[Opening Data extracts section]
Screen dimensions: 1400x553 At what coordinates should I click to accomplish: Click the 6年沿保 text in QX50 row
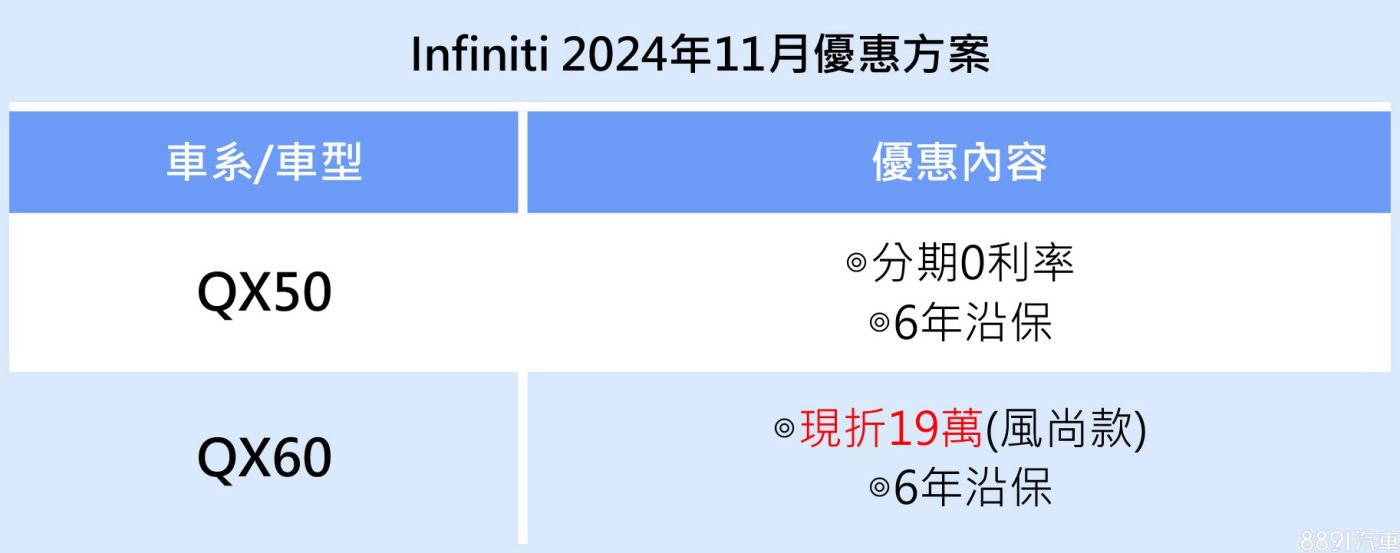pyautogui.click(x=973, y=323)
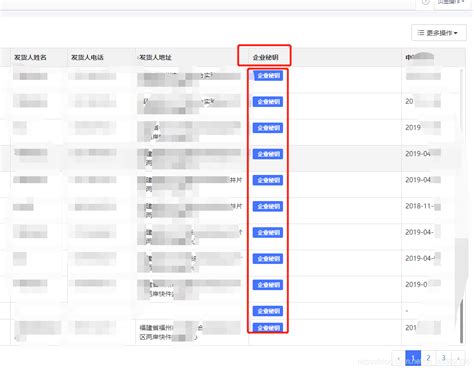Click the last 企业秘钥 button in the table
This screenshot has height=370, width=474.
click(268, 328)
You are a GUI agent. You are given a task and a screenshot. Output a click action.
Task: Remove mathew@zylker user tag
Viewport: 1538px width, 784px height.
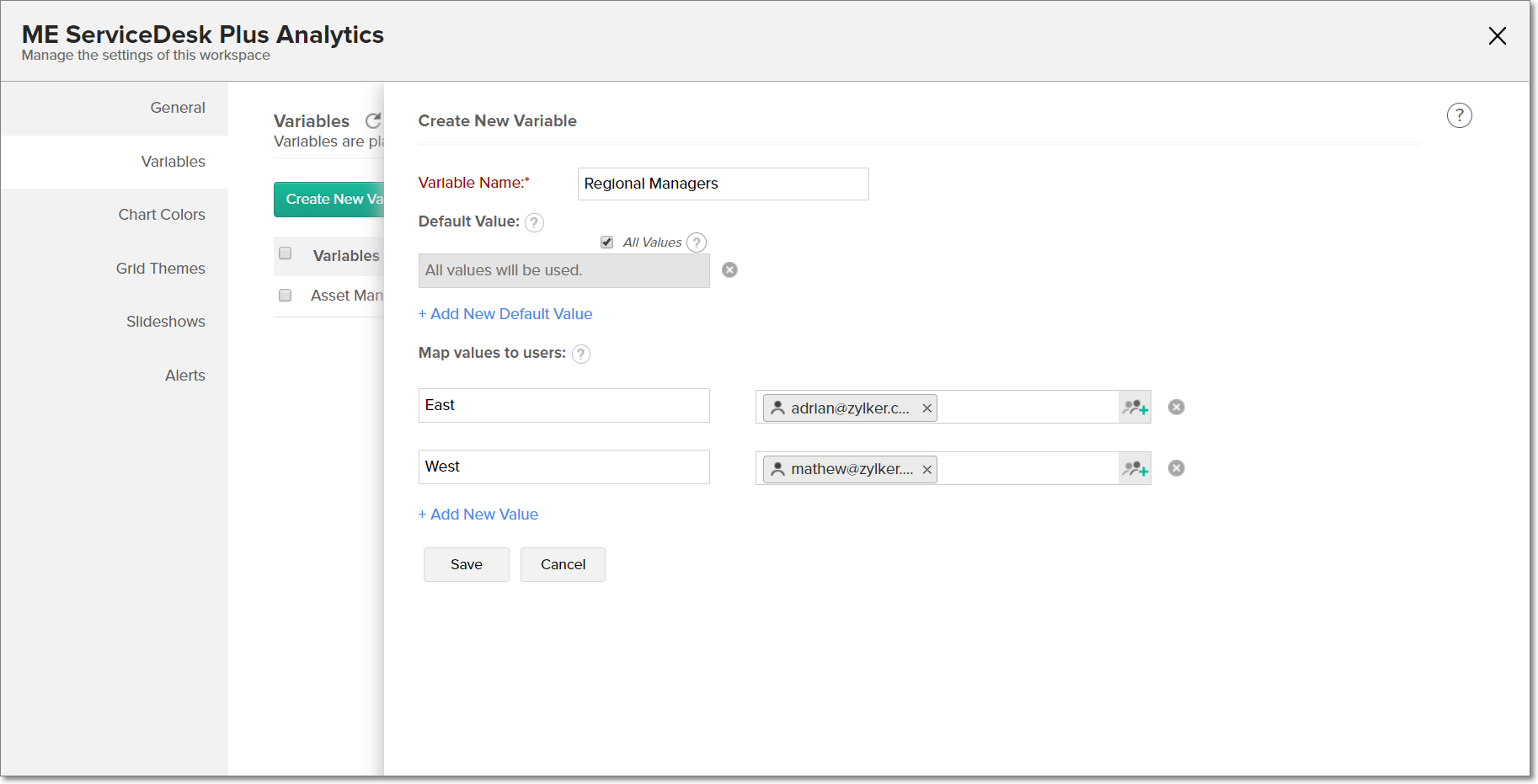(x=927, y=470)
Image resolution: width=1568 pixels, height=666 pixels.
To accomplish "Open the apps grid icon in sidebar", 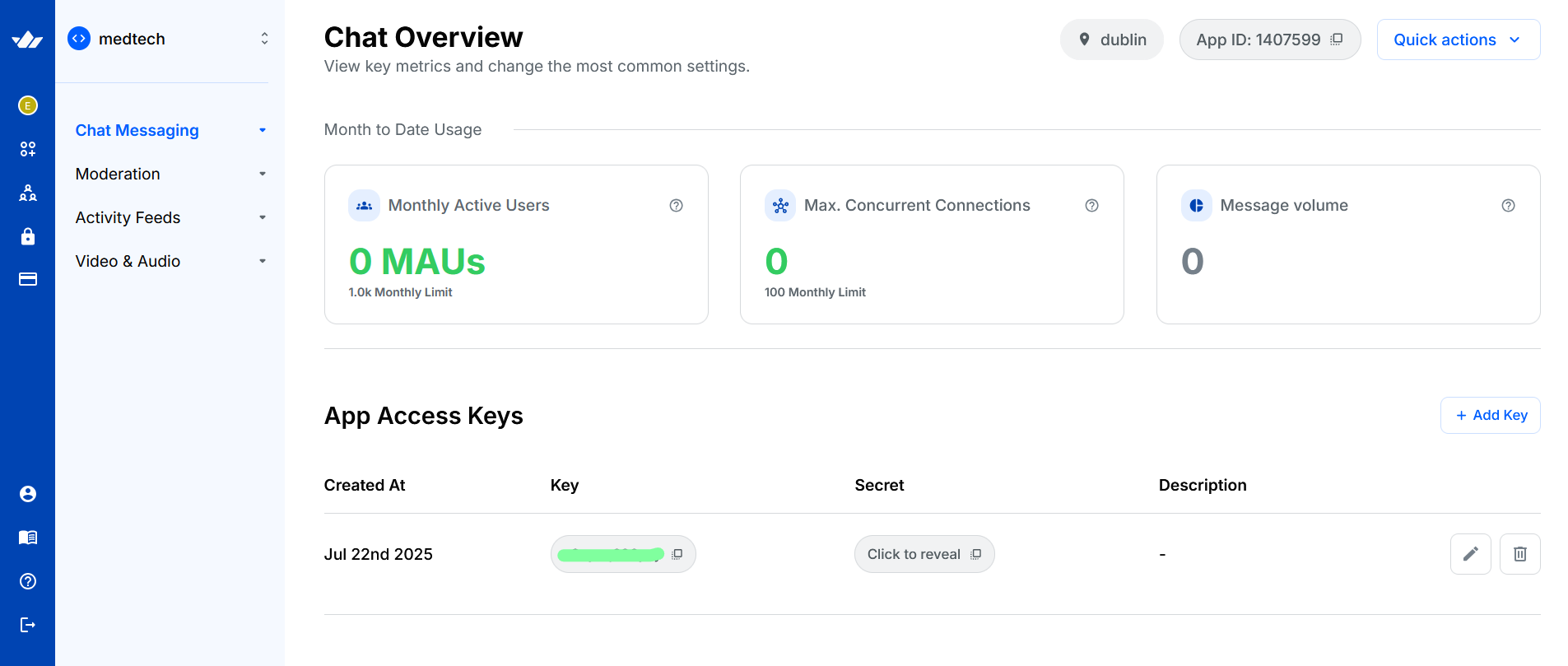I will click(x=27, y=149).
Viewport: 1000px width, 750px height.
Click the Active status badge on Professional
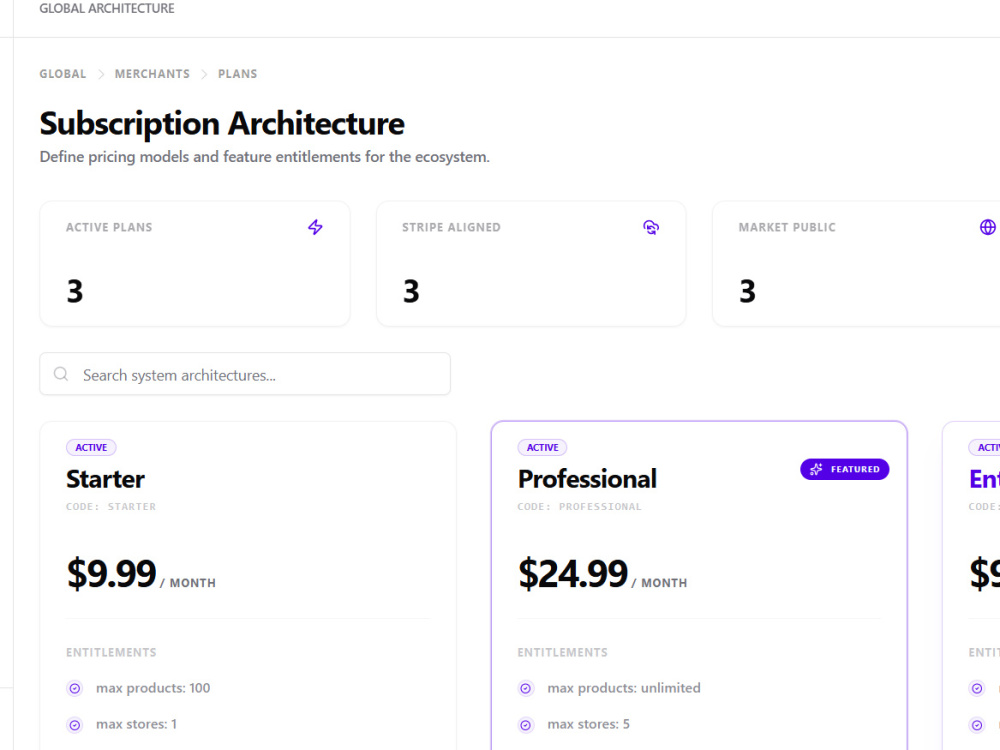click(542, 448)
[Closing Data extracts section]
[Opening Data extracts section]
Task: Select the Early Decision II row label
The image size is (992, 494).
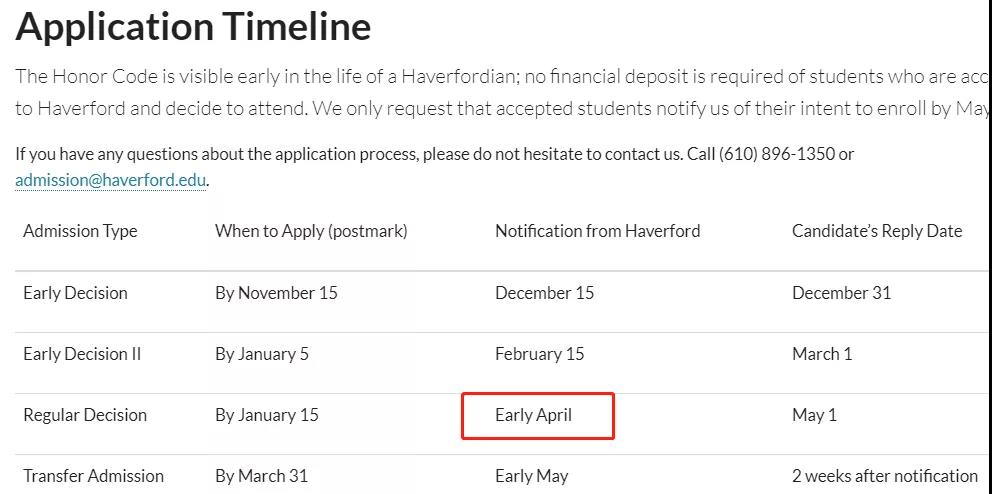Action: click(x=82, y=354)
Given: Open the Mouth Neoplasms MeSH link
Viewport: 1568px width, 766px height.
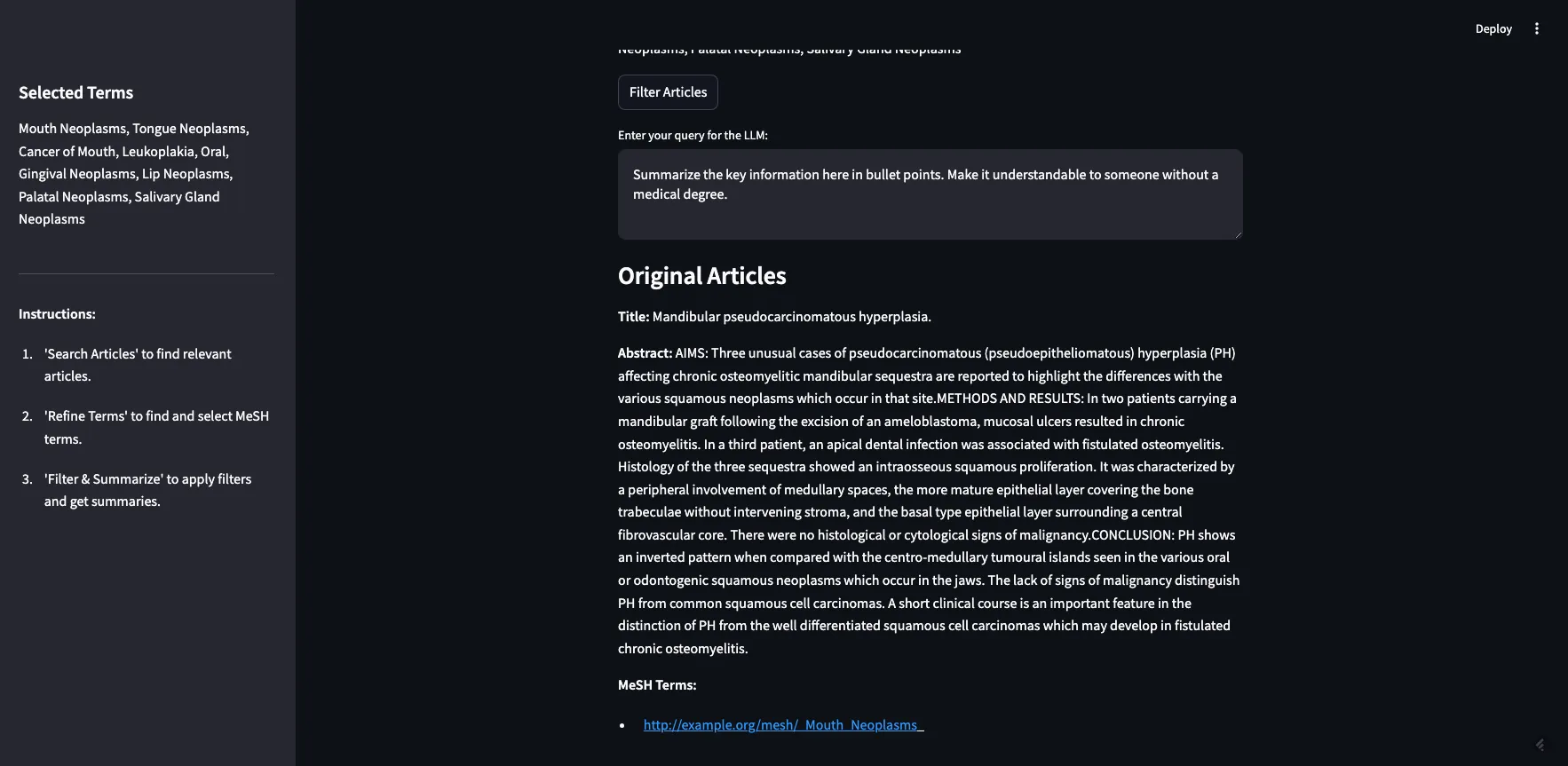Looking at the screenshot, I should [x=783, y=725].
[Closing Data extracts section]
#### Task objective
Look above for the line with "Screen dimensions: 1400x553", then give again exactly every line from there through the line with "Image resolution: width=1568", skipping the pictures.

#### Exercise output
Screen dimensions: 1400x553 At what coordinates should I click to accomplish: Click the 6年沿保 text in QX50 row
pyautogui.click(x=973, y=323)
Click the last 企业秘钥 button in the table
This screenshot has height=370, width=474.
click(268, 328)
You are a GUI agent. You are given a task and a screenshot. Output a click action.
Task: Remove mathew@zylker user tag
Viewport: 1538px width, 784px height.
(x=927, y=470)
Image resolution: width=1568 pixels, height=666 pixels.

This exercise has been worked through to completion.